Comparative test of the output power of a magnetic Sensor was made from a strip of metal crystalline magnetic substance and a ferritic Marking substance carried out.

1. Test conditions
Used sensor: magnetic probe 2nd sample Permalloy metal strip (manufactured by Tohoku Kinzoku KK)
Name: TMC-V
Dimensions:
100 mm wide
0.05 mm thick 3. Comparative sample marker substance (manufactured by NEC Environment Engineering Ltd.)
(mixed melt of 84 weight percent ferrite flour and 16 weight percent resin)
Description: Ferritliner A-84
Dimensions:
100 mm wide
5 mm thick 4. Measuring method Distance h between the magnetic field probe and the sample was set to 100 mm. The measurement result is shown in Table 5.

Table 5

It can be seen from Table 5 that the initial sensitivity at a distance of h = 100 mm is 2.5 times better than that of a comparative sample. Even if metals of crystalline magnetic substance other than tapes with a high magnetic permeability are used, a scanning sensitivity that corresponds to the magnetic property can be achieved.
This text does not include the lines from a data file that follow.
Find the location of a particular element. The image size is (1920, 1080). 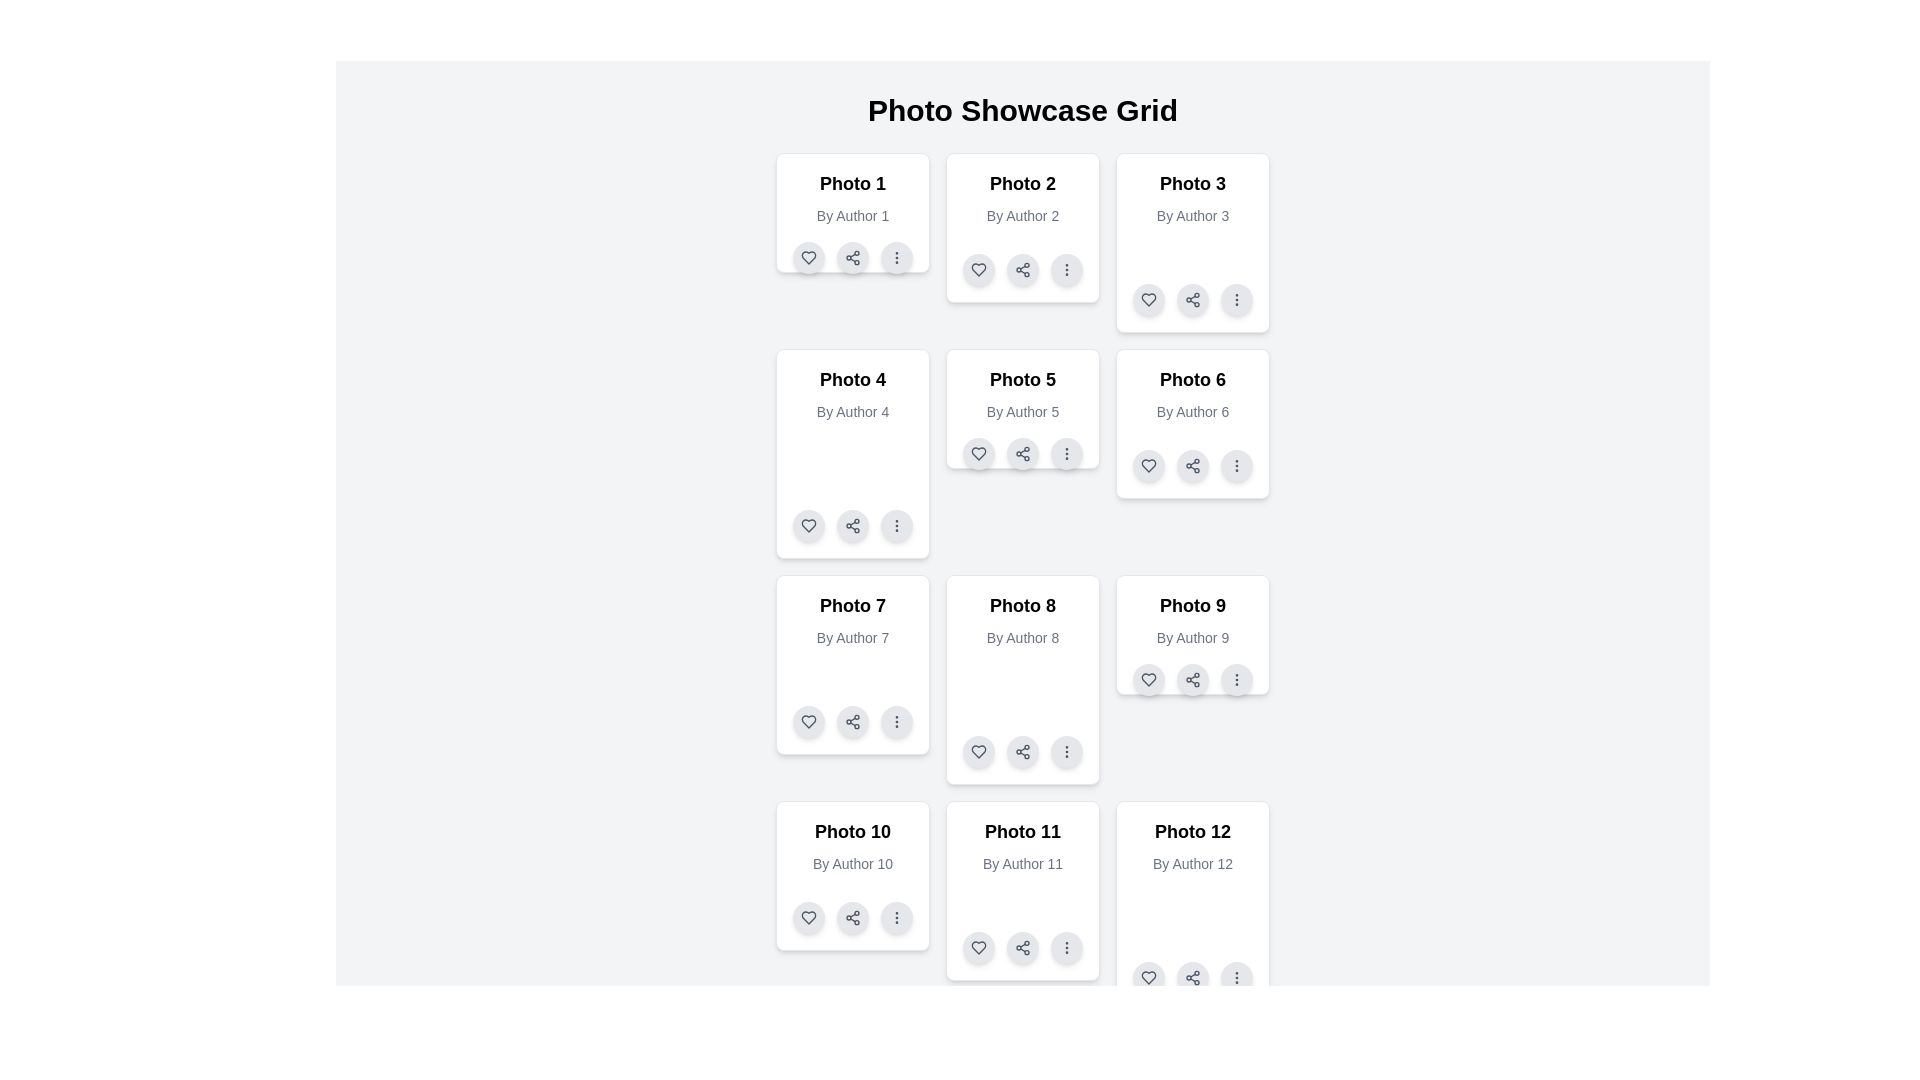

the 'Share' button, which is the leftmost icon of the three control buttons at the bottom-right of the 'Photo 9' card is located at coordinates (1193, 678).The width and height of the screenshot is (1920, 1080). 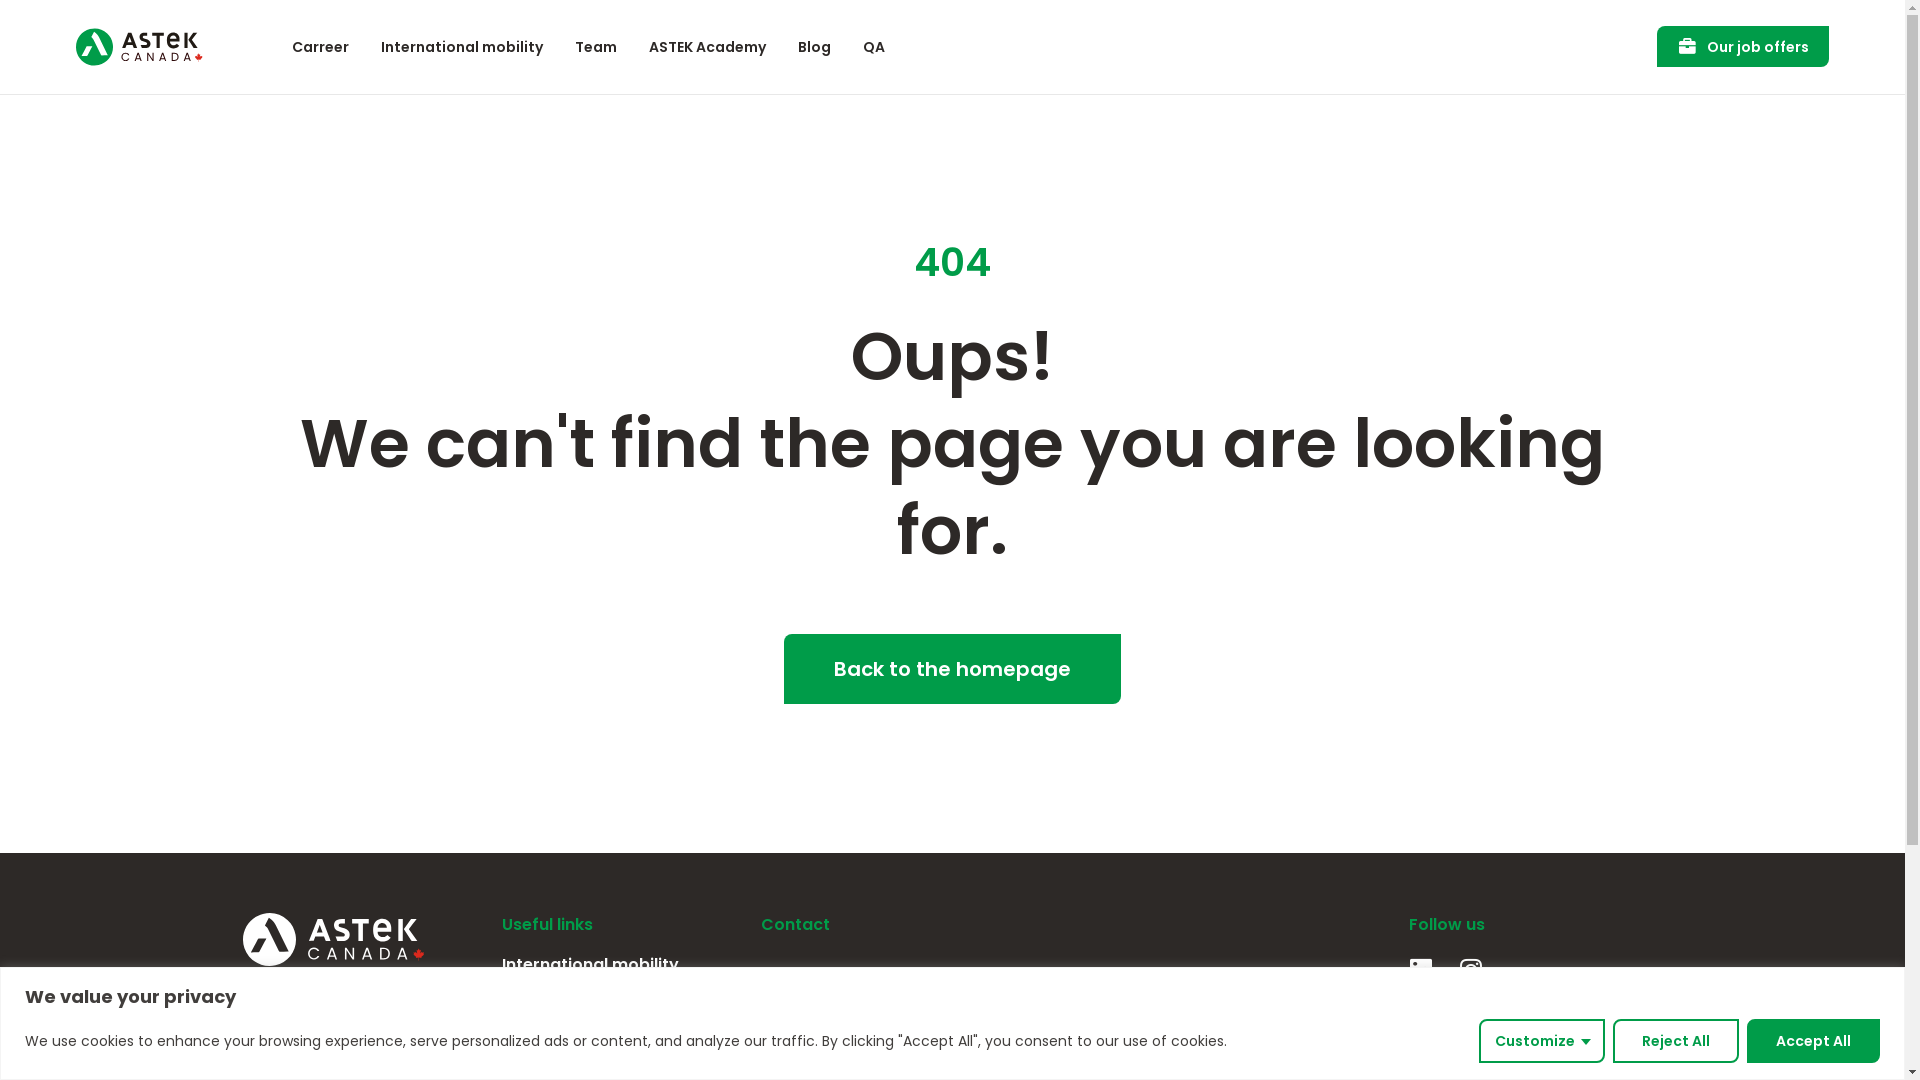 I want to click on 'Our job offers', so click(x=1741, y=45).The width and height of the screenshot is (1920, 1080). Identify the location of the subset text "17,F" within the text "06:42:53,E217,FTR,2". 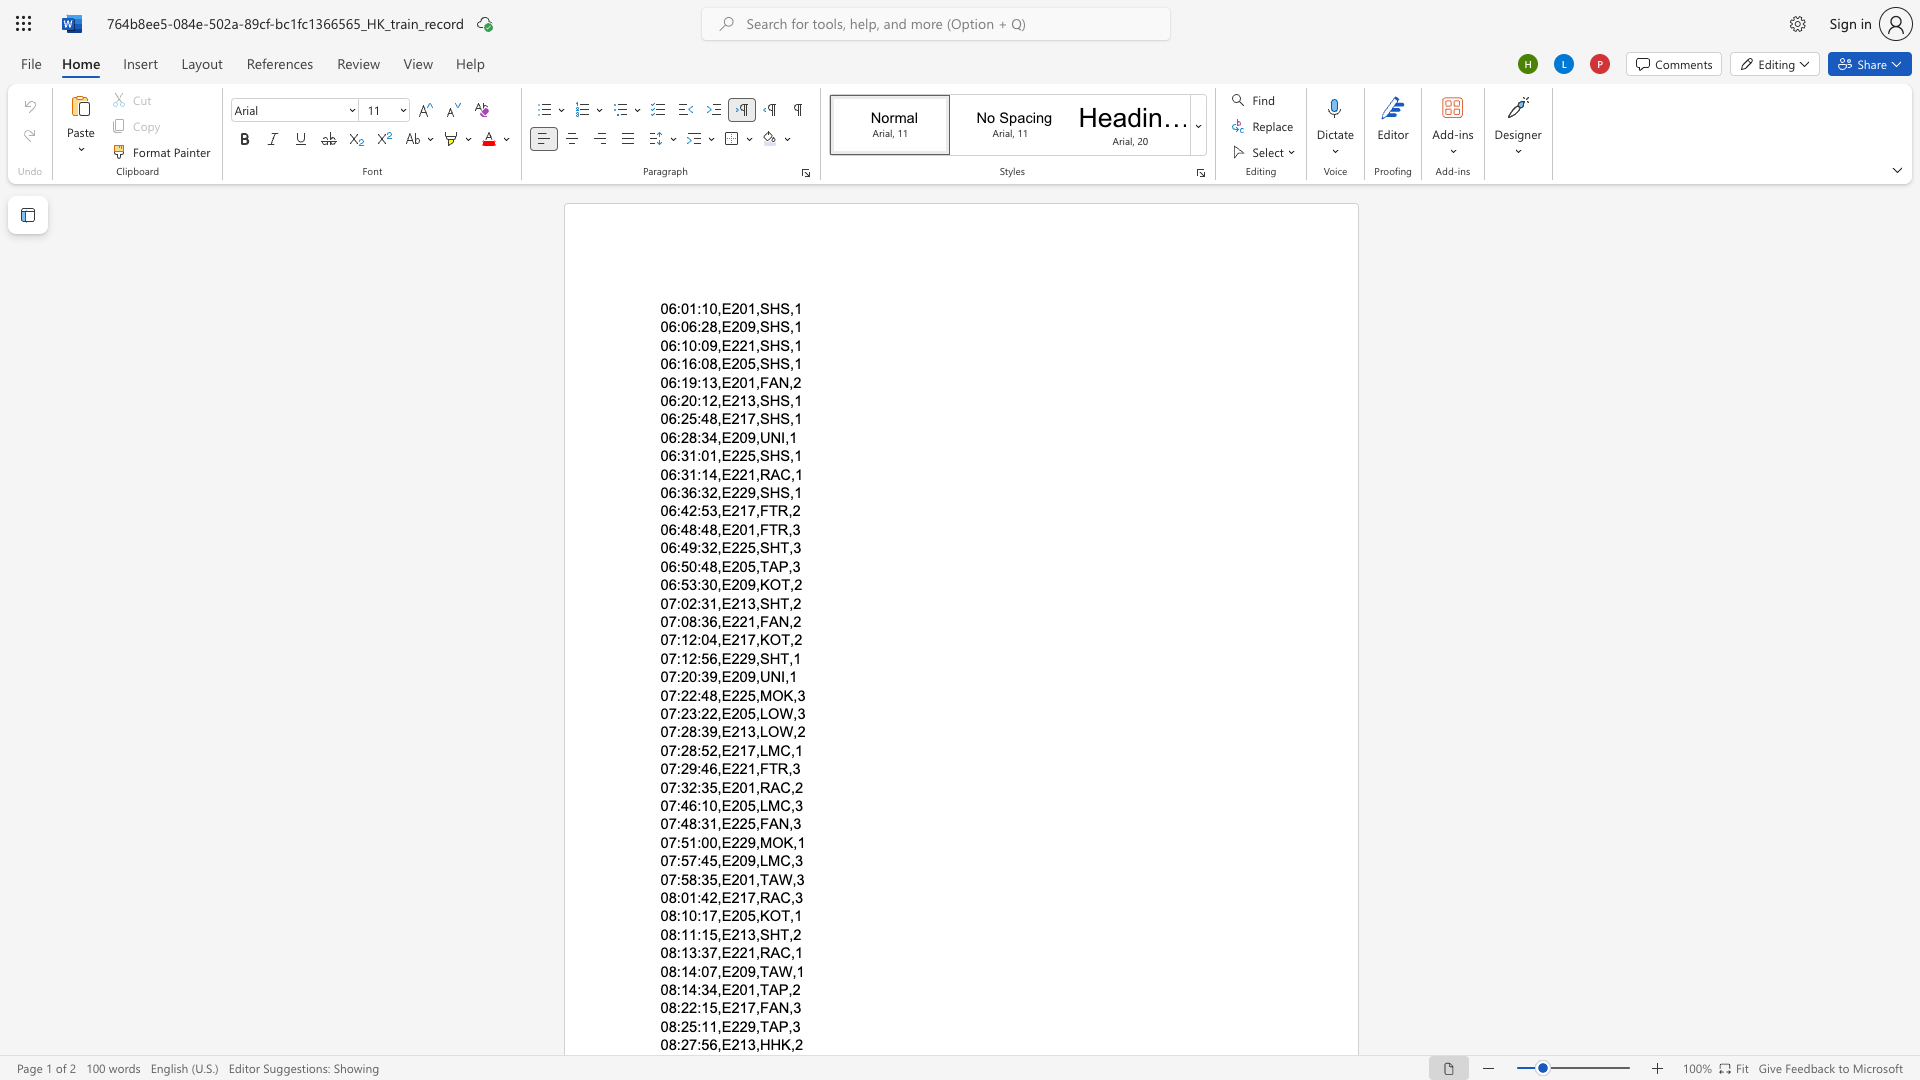
(738, 510).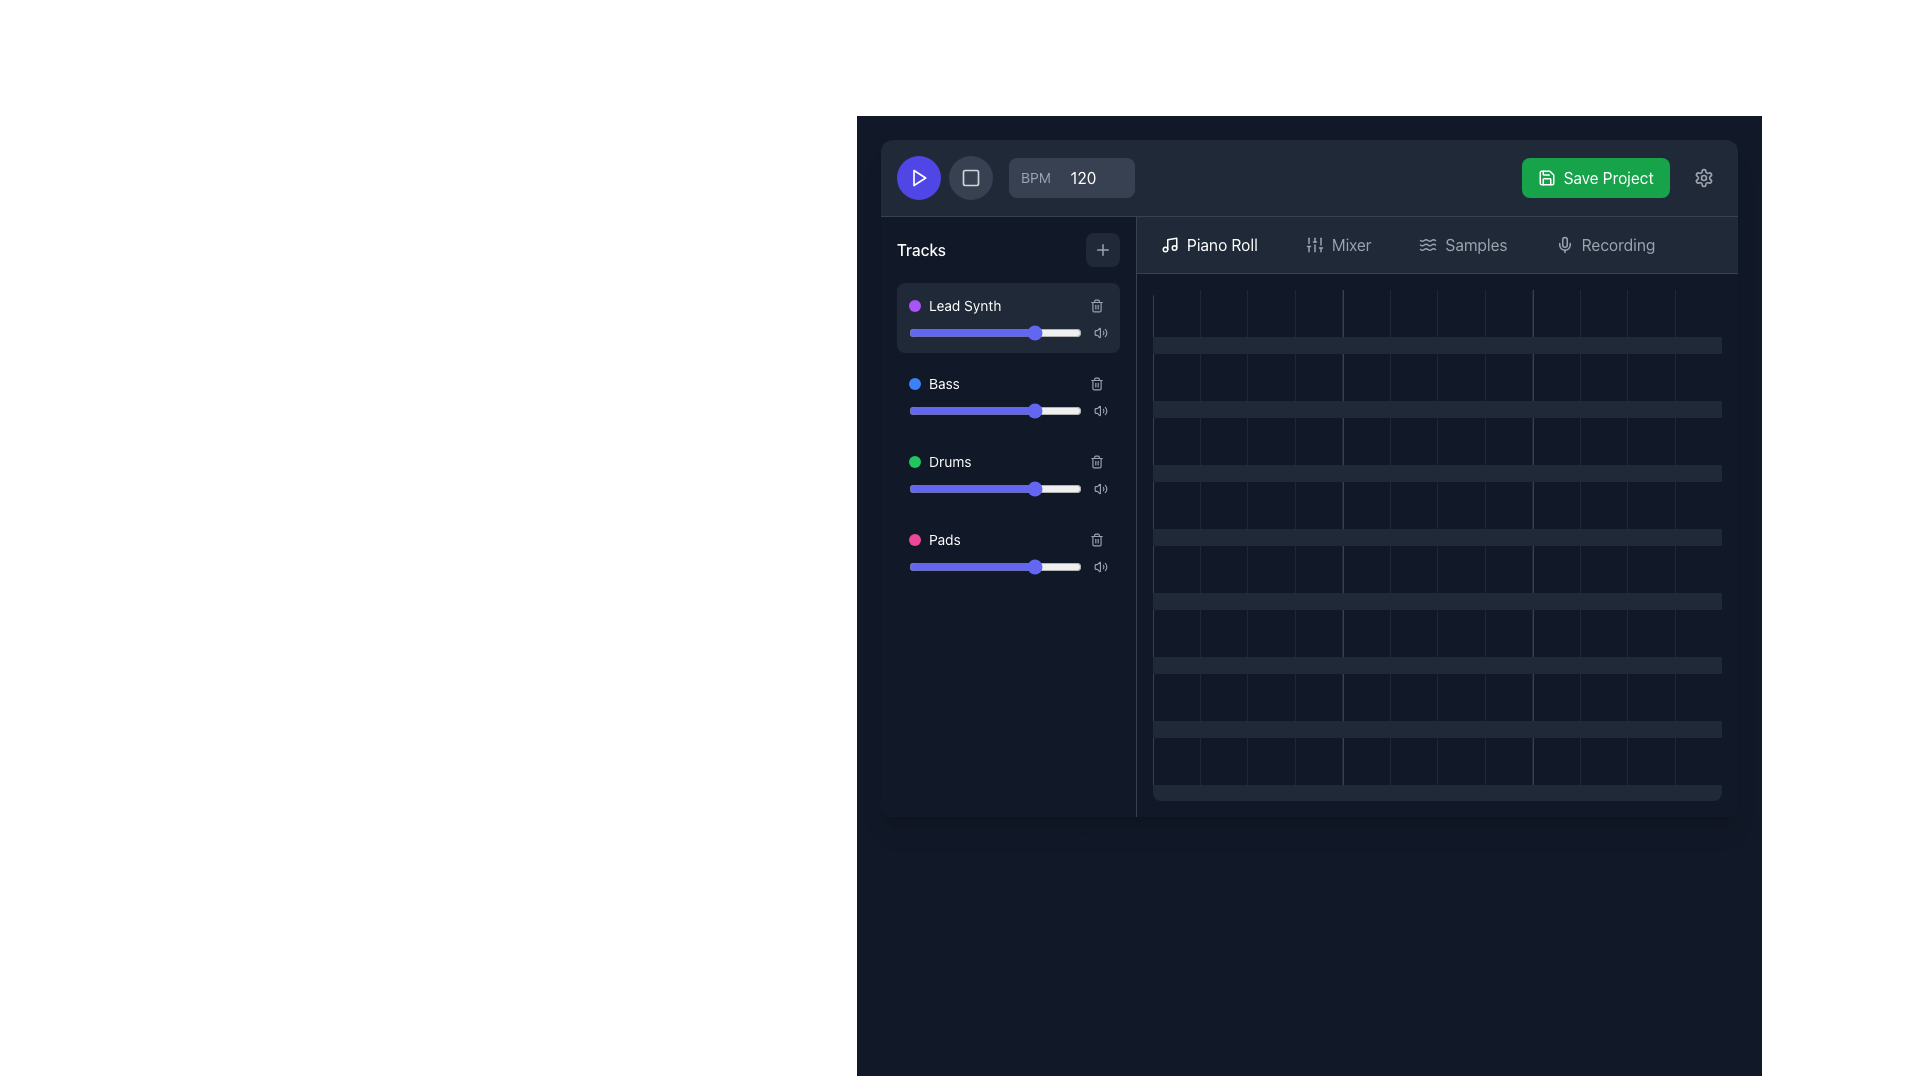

As described above, with the present invention an induction path for magnetic scanning can be achieved in a thin web or in one Thin tape is present, which has different properties of a metal strip with a high magnetic permeability uses effectively. The metal strip can on the uneven shape of a road surface with no restrictions be placed including bends, whereby a good effect on electromagnetic induction traces is achieved for which the metal strip on existing Streets or floors of a factory is applied.

Claims (7)

1. induction path for electromagnetic scanning of the direction by a trolley equipped with a magnetic sensor or tool, characterized in that a metal ( 1 ) with a high magnetic permeability is placed in the form of a tape, a sheet or a foil along a path surface. 2. Induction track according to claim 1, characterized in that the metal ( 1 ) is an amorphous metal. 3. Induction track according to claim 1, characterized in that the metal ( 1 ) is a crystalline metal, in particular a permalloy. 4. Induction track according to one of claims 1 to 3, characterized in that the thickness of the metal ( 1 ) is at least 0.05 mm. 5. Induction track according to one of the preceding claims, characterized in that the metal ( 1 ) is provided with a corrosion-resistant coating ( 2 ). 6. induction track according to claim 5, characterized in that the metal ( 1 ) is embedded in a street or a floor. 7. induction path according to one of claims 1 to 5, characterized in that the metal ( 1 ) is designed as a laminated layer of a layer structure ( 12 ) which consists of a binding material made of synthetic rubber or synthetic resin and a carrier material, and that the layer structure ( 12 ) is provided on the back with an adhesive ( 14 ) for sticking to a street or a floor.